Every day, web pages are flooded with new stories from around the globe. A story about the celebration of Pride month can be placed in stark contrast next to news of a recent mass shooting.

Both events, despite their contrasting topics, have strange parallels. They can bring together local communities with outpourings of hope for a better future, and both can easily be seized upon by cybercriminals from malicious sites using “SEO poisoning’ tactics to manipulate search results and spread malware.

As an evergreen topic in the SEO industry, you need to understand what SEO poisoning is to prevent SEO poisoning attacks in the future as well as how to protect your business’ website and your users from SEO poisoning. Frequents asked questions include:

  • What is SEO Poisoning?
  • What Is The Objective Of SEO Poisoning?
  • What does SEO Poisoning Mean For Users?
  • How Can I Protect My Business From SEO Poisoning?
  • What Does SEO Poisoning Mean For The Future Of Search?


What Is SEO Poisoning?

SEO poisoning refers to a range of unethical or ‘black-hat’ SEO techniques and threat actors used by remote hackers to get malicious content to appear above legitimate sites in search engine results.

In some cases, SEO poisoning is used to generate visits to a specially-built malicious website, but legitimate websites can also be compromised through ‘cross-site scripting’ (XSS) – a tool that lets hackers insert client-side script into web pages viewed by other users.


What Is The Objective Of SEO Poisoning?

The most common objective of SEO poisoning is to spread ‘scareware’ – users get a message warning them their computer is infected, and are prompted to download a bogus anti-virus software which is a malicious package.

Because of the amount of traffic associated with ‘trending’ news stories and ‘sensitive’ information, search terms related to those stories have become a favoured target for those behind SEO poisoning attacks. The remotely accessed attacks are usually recognised by search engines quite quickly, but hackers can simply move on to the next big news story, using automated systems to keep an eye on the most popular search terms and manipulating the Google search engine rankings.

PinkNews reported that Alt-Right Cyber attackers planned to spread malicious web content during Pride month and the Government has released statistics from their ‘Cyber Security Breaches Survey 2021’ stating that “Among those that have identified breaches or attacks, around a quarter experience them at least once a week. The most common (SEO poisoning tactics) by far are phishing attacks, followed by impersonation.”


What SEO Poisoning Means For Users?

Users should be aware that there’s a chance they’ll come across an SEO poisoning attack if they’re searching a topic that’s recently had intense news coverage. Sites that aren’t well known should be approached with caution, and sites that fill the screen with pop-ups should be avoided completely as these signs can be early identifiers of a compromised site.

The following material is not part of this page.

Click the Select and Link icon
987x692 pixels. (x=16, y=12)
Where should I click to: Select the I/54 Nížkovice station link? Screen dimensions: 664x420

Similarly, users should be vigilant about which website pages they allow running dynamic content such as JavaScript or Flash. Anyone using the Internet should have anti-virus and anti-spyware software installed, and operating systems should always be kept up to date. In general, if a site looks malicious or compromised, it probably is!


How Can I Protect My Business From SEO Poisoning?

To protect your company website from SEO poisoning and avoid becoming a vehicle for SEO attacks, web servers must be monitored and secured. Whilst some attacks will redirect visitors from your site to a malicious one, there is also a risk that hackers will insert irrelevant keywords or metadata into pages on your site, giving the impression that you are the ones engaged in unethical ‘black-hat’ SEO practices. That could lead to Google and other major search engines imposing penalties (downgrading your search page ranking and affecting your search engine optimisation, for instance).


What Does SEO Poisoning Mean For The Future Of Search?

There is a growing sense that black-hat SEO has become so advanced that the search engines are themselves being undermined by SEO poisoning techniques. Ultimately, search engines will only continue to prosper as long as they are seen by users as trustworthy and legitimate organisers of information. That means they will continue finding more sophisticated ways to root out and penalise the black-hat techniques used by cybercriminals and unscrupulous businesses.